• _Records supplied_
#####

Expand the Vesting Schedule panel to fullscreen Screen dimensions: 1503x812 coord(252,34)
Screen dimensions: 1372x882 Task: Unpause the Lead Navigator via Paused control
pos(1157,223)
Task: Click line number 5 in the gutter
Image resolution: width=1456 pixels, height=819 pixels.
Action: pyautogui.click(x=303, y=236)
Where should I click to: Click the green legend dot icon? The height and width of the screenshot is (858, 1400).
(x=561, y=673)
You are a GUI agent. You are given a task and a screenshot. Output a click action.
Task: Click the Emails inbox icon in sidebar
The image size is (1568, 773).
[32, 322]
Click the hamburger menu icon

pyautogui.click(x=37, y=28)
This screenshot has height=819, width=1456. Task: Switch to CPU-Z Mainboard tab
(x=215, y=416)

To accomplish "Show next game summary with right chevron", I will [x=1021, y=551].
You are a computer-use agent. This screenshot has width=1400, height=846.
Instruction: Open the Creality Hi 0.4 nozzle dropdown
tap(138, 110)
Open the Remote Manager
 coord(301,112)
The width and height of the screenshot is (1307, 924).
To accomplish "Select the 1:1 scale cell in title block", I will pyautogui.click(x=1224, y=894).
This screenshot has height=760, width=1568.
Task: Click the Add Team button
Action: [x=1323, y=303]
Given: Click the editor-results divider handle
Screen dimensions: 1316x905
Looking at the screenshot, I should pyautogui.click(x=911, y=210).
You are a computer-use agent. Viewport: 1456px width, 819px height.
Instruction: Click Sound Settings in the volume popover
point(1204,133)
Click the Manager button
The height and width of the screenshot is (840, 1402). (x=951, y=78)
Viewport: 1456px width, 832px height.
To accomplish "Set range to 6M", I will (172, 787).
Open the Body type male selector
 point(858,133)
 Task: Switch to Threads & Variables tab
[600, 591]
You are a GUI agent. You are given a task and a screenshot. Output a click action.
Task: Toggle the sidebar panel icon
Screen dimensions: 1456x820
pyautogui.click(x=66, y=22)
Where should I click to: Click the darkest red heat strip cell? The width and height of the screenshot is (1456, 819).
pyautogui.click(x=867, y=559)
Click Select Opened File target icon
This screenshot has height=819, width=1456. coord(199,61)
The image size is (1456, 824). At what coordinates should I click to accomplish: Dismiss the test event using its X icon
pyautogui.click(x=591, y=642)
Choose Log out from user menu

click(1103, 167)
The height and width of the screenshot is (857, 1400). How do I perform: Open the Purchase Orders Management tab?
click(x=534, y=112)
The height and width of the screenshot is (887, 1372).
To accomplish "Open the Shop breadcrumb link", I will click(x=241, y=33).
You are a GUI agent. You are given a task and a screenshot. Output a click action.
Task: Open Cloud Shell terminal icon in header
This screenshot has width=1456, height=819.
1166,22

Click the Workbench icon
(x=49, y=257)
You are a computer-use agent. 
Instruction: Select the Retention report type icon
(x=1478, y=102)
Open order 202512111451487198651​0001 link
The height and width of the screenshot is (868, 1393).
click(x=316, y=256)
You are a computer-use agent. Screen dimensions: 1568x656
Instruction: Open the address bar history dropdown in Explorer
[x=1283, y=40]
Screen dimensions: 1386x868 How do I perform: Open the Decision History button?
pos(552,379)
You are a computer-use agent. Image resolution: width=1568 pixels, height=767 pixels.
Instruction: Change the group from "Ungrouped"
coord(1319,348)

#####

• _The problem_
Without changing a single character, repeat each record.

• _Response to the task_
Expand the Vesting Schedule panel to fullscreen Screen dimensions: 1503x812 coord(252,34)
Screen dimensions: 1372x882 Task: Unpause the Lead Navigator via Paused control
pos(1157,223)
Task: Click line number 5 in the gutter
Image resolution: width=1456 pixels, height=819 pixels.
Action: pyautogui.click(x=303, y=236)
Where should I click to: Click the green legend dot icon? The height and width of the screenshot is (858, 1400).
(x=561, y=673)
You are a GUI agent. You are given a task and a screenshot. Output a click action.
Task: Click the Emails inbox icon in sidebar
The image size is (1568, 773).
[32, 322]
Click the hamburger menu icon

pyautogui.click(x=37, y=28)
This screenshot has height=819, width=1456. Task: Switch to CPU-Z Mainboard tab
(x=215, y=416)

To accomplish "Show next game summary with right chevron", I will [x=1021, y=551].
You are a computer-use agent. This screenshot has width=1400, height=846.
Instruction: Open the Creality Hi 0.4 nozzle dropdown
tap(138, 110)
Open the Remote Manager
 coord(301,112)
The width and height of the screenshot is (1307, 924).
To accomplish "Select the 1:1 scale cell in title block", I will pyautogui.click(x=1224, y=894).
This screenshot has height=760, width=1568.
Task: Click the Add Team button
Action: [x=1323, y=303]
Given: Click the editor-results divider handle
Screen dimensions: 1316x905
Looking at the screenshot, I should pyautogui.click(x=911, y=210).
You are a computer-use agent. Viewport: 1456px width, 819px height.
Instruction: Click Sound Settings in the volume popover
point(1204,133)
Click the Manager button
The height and width of the screenshot is (840, 1402). (x=951, y=78)
Viewport: 1456px width, 832px height.
To accomplish "Set range to 6M", I will (172, 787).
Open the Body type male selector
 point(858,133)
 Task: Switch to Threads & Variables tab
[600, 591]
You are a GUI agent. You are given a task and a screenshot. Output a click action.
Task: Toggle the sidebar panel icon
Screen dimensions: 1456x820
pyautogui.click(x=66, y=22)
Where should I click to: Click the darkest red heat strip cell? The width and height of the screenshot is (1456, 819).
pyautogui.click(x=867, y=559)
Click Select Opened File target icon
This screenshot has height=819, width=1456. coord(199,61)
The image size is (1456, 824). At what coordinates should I click to accomplish: Dismiss the test event using its X icon
pyautogui.click(x=591, y=642)
Choose Log out from user menu

click(1103, 167)
The height and width of the screenshot is (857, 1400). How do I perform: Open the Purchase Orders Management tab?
click(x=534, y=112)
The height and width of the screenshot is (887, 1372).
To accomplish "Open the Shop breadcrumb link", I will click(x=241, y=33).
You are a GUI agent. You are given a task and a screenshot. Output a click action.
Task: Open Cloud Shell terminal icon in header
This screenshot has width=1456, height=819.
1166,22

Click the Workbench icon
(x=49, y=257)
You are a computer-use agent. 
Instruction: Select the Retention report type icon
(x=1478, y=102)
Open order 202512111451487198651​0001 link
The height and width of the screenshot is (868, 1393).
click(x=316, y=256)
You are a computer-use agent. Screen dimensions: 1568x656
Instruction: Open the address bar history dropdown in Explorer
[x=1283, y=40]
Screen dimensions: 1386x868 How do I perform: Open the Decision History button?
pos(552,379)
You are a computer-use agent. Image resolution: width=1568 pixels, height=767 pixels.
Instruction: Change the group from "Ungrouped"
coord(1319,348)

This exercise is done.